Our autistic young-adult daughter spontaneously used an idiomatic expression in a sentence yesterday again, around 2 months after starting ginkgo biloba and citicoline, this time saying "No siree, no siree Bob". This was in response to my pulling a stretchy-fabric with black gaiter from my neck up to my head, which momentarily looked like I had a spooky criminal mask like people wear to rob gas stations or something like that when they put on panty hose or a ski mask, and she reacted saying to take it off an saying she was scared that I was going to hurt her or kill her, it was then I realized the stretchy gaiter, which I was briefly having trouble getting off (it was tight, too long etc.), made me look like a criminal wearing panty hose or a ski mask on my face as she's likely seen in movies or the news (the gaiter had several partially transparent mesh sections), then approximately (from recollection since I'm doing this the next day):
- I said, "I'm not going to hurt you, I'm not that kind of person."
- She responded, "No you're not that kind of person."
- I agreed again, "No, that's not who I am.

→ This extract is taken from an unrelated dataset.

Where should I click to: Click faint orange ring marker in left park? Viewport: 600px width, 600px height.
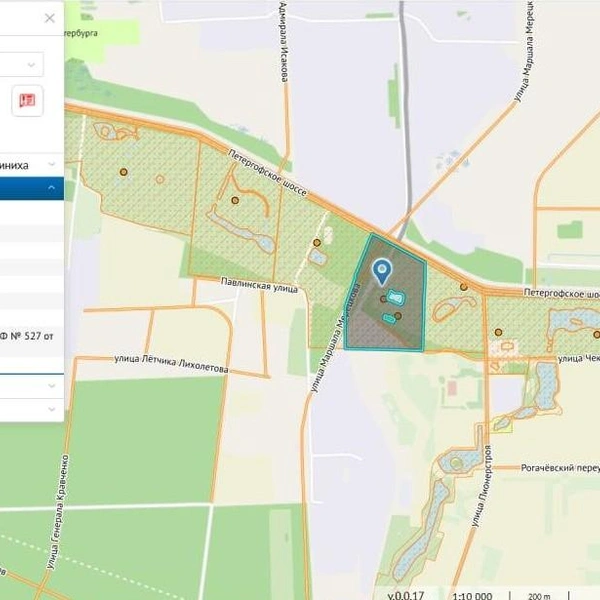[160, 179]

I'm your mom and we're friends. I wouldn't hurt you."
- She concurred, with relief, "No siree, no siree Bob!", agreeing with me, then added, "not like the mutant ninja turtles with the masks" and made a few other comparisons.
I asked where she heard that expression from and she couldn't remember.
I was shocked to hear a normal idiomatic expression ike "No siree, Bob!" coming from her, something I have either never said in my life of so rarely or long ago I can't remember doing so, likewise with her father and brother. It's just not something we say. So again, she is either picking up expressions from youtube videos or picked up what this meant from her former Son-Rise Program facilitators both volunteers and paid who we used to have work with her. This is how normal people/children learn language. They just hear it in context and their brain pulls it up on another similar context where the expression fits a similar situation. The supplements she's taking seem to be creating frequent new language expression.
Ginkgo is supposed to increase blood flow to the brain, while citicoline is a source of choline/ betaine/ phosphatidyl serine - it can branch to feed either the needs of the liver or the brain, based on what the body wants to convert it into. We all know autistic kids most likely were contaminated with heavy metals at a key time in development that prevented the formation of the brain's long-distance connections ("white matter", shown in studies to be lacking in autistic people), but how many remain in their liver and/or brains decades afterward? Can more choline help somehow detox the brain, or perhaps grow neurons more effectively around contaminated areas in the brain? Can improving liver function with choline and the betaine it can be converted into help the liver, which can start detoxing itself and or the brain?